**Exercise aim**
How many lines of the data include the string "Collection"? State the number and nothing else.

*** Opening of Dataset extract ***

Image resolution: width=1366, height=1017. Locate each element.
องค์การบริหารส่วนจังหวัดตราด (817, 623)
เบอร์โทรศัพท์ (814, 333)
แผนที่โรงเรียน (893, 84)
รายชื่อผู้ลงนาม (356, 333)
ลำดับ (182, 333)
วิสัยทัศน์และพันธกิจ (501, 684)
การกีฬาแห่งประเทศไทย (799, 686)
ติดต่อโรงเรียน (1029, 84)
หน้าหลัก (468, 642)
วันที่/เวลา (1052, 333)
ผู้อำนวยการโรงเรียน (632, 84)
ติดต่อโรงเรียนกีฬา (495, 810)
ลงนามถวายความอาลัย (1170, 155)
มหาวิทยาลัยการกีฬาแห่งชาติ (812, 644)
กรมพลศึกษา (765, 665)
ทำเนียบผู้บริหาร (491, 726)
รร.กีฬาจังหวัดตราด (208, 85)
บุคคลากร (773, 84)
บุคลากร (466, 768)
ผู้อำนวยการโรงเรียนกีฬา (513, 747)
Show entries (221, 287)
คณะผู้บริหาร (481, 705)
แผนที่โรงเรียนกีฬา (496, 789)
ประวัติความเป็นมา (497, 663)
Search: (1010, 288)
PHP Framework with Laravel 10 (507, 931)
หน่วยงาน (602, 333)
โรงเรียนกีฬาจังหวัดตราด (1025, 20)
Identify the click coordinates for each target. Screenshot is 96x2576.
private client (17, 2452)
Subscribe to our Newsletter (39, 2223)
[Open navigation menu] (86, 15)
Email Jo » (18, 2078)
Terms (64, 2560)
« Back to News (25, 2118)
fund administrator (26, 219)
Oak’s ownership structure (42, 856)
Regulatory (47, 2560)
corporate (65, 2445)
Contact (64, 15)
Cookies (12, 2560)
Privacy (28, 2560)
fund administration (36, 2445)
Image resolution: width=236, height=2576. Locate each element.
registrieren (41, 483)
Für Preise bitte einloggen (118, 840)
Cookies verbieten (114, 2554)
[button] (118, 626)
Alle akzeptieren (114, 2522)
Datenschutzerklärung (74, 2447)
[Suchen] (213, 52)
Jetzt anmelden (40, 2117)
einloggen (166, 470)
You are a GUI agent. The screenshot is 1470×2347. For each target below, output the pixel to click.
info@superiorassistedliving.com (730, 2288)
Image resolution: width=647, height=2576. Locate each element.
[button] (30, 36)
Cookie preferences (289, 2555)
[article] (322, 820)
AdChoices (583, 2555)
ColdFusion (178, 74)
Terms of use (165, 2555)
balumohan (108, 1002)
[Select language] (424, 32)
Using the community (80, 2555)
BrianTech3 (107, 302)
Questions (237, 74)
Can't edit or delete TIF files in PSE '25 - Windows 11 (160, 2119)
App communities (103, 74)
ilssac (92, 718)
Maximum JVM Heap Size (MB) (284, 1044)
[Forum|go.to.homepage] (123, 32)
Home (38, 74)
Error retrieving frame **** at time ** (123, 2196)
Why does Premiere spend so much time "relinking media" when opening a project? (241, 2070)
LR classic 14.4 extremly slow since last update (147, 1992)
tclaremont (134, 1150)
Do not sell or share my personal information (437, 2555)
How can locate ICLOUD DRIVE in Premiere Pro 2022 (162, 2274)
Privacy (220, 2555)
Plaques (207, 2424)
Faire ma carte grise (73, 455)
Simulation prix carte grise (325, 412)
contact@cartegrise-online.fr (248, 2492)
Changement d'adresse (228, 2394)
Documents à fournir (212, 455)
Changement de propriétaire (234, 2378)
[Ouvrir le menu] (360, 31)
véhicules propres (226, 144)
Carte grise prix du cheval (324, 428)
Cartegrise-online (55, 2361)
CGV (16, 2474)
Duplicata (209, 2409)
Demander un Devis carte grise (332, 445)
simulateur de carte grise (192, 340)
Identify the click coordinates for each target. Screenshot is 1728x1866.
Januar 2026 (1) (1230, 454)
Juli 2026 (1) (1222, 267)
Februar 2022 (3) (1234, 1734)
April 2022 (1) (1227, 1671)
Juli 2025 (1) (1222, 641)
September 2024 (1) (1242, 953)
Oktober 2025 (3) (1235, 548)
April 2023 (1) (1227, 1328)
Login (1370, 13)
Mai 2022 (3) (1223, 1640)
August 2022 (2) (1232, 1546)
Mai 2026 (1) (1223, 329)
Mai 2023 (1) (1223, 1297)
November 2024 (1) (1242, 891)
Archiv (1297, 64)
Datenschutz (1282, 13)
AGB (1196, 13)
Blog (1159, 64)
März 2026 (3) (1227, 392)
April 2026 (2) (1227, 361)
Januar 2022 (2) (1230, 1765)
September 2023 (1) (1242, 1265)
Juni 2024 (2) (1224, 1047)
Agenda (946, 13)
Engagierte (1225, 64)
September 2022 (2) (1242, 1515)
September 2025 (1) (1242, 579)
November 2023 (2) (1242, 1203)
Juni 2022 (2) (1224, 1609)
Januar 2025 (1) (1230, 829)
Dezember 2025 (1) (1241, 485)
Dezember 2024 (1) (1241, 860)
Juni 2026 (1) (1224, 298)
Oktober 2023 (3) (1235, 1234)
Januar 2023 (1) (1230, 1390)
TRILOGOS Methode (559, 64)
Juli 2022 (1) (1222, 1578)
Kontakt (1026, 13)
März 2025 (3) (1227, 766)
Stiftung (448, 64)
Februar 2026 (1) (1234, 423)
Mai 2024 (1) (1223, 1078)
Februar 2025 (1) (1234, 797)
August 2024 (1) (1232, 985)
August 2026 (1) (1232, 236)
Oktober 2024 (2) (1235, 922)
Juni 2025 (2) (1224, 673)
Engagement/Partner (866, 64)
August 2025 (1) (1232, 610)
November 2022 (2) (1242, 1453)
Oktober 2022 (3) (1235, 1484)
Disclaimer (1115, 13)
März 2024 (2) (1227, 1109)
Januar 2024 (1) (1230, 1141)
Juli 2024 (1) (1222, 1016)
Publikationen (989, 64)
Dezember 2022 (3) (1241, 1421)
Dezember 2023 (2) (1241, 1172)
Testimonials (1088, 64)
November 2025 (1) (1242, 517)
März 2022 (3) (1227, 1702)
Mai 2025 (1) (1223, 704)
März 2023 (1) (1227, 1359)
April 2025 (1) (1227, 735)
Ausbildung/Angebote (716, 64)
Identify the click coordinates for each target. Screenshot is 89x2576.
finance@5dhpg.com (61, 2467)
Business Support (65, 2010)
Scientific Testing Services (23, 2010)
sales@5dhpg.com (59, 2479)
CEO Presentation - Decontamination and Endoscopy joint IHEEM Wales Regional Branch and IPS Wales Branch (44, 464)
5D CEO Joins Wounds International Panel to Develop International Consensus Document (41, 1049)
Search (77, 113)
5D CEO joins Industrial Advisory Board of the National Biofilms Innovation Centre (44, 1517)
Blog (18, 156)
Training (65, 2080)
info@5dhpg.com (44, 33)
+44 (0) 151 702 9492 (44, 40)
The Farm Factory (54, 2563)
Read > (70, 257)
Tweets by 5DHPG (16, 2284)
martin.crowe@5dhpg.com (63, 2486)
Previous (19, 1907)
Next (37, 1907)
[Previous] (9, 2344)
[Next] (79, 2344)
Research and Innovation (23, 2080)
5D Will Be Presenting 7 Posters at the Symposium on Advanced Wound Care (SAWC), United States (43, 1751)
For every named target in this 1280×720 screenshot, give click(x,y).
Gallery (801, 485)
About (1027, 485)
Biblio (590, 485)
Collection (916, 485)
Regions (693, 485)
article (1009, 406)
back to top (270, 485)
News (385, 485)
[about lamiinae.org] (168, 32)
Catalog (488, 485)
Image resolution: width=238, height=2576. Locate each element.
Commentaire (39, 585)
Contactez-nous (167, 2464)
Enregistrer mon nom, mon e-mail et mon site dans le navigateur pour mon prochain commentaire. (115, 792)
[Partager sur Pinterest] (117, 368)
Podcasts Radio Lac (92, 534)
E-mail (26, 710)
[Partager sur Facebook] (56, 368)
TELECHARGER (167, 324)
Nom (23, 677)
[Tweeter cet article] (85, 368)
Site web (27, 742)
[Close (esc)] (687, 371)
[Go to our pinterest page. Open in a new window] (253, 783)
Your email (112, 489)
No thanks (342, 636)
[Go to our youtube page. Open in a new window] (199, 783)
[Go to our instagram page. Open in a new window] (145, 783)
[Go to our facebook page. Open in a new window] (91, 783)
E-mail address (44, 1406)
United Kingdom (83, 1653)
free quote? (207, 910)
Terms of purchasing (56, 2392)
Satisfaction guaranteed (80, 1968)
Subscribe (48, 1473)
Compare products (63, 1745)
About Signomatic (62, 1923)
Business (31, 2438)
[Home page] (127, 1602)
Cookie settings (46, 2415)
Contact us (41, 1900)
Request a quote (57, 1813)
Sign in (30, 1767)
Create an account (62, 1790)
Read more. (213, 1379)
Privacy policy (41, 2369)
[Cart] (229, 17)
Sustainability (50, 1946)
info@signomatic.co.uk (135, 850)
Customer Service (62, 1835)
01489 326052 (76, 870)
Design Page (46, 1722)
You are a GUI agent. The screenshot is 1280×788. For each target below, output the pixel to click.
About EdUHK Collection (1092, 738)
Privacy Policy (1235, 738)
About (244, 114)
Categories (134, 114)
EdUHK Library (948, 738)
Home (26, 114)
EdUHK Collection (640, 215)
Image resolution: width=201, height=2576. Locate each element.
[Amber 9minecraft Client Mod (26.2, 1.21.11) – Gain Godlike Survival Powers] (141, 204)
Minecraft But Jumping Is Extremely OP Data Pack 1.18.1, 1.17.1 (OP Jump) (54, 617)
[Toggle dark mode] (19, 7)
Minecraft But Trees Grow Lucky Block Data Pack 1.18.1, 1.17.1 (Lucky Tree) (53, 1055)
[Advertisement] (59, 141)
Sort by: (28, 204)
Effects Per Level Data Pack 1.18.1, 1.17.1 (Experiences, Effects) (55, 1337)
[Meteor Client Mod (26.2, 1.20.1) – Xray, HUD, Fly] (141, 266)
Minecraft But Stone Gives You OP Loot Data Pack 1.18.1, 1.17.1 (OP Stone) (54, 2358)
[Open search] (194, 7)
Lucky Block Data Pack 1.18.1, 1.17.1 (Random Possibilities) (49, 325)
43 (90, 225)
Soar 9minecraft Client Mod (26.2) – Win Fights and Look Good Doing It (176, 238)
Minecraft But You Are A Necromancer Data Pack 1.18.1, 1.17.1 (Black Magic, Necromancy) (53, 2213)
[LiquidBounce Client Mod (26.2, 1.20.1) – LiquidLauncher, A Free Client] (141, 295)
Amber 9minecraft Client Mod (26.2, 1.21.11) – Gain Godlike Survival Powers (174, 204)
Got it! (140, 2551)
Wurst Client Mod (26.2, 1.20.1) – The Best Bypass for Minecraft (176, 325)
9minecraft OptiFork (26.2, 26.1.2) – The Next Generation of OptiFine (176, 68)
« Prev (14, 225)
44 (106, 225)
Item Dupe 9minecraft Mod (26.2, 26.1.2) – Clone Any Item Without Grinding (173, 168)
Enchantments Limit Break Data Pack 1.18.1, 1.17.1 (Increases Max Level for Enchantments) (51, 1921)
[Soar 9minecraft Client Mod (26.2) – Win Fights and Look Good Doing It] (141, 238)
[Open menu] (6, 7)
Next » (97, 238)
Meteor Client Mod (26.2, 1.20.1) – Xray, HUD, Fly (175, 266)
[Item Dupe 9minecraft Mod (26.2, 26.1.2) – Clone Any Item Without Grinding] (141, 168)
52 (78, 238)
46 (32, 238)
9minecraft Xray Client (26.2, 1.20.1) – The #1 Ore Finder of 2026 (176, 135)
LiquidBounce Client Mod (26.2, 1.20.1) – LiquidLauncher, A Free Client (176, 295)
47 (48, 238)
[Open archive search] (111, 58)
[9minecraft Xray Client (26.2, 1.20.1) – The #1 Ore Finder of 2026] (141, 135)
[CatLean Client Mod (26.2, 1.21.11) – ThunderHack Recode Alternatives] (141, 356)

*** Close of Dataset extract ***

**Exercise solution**
3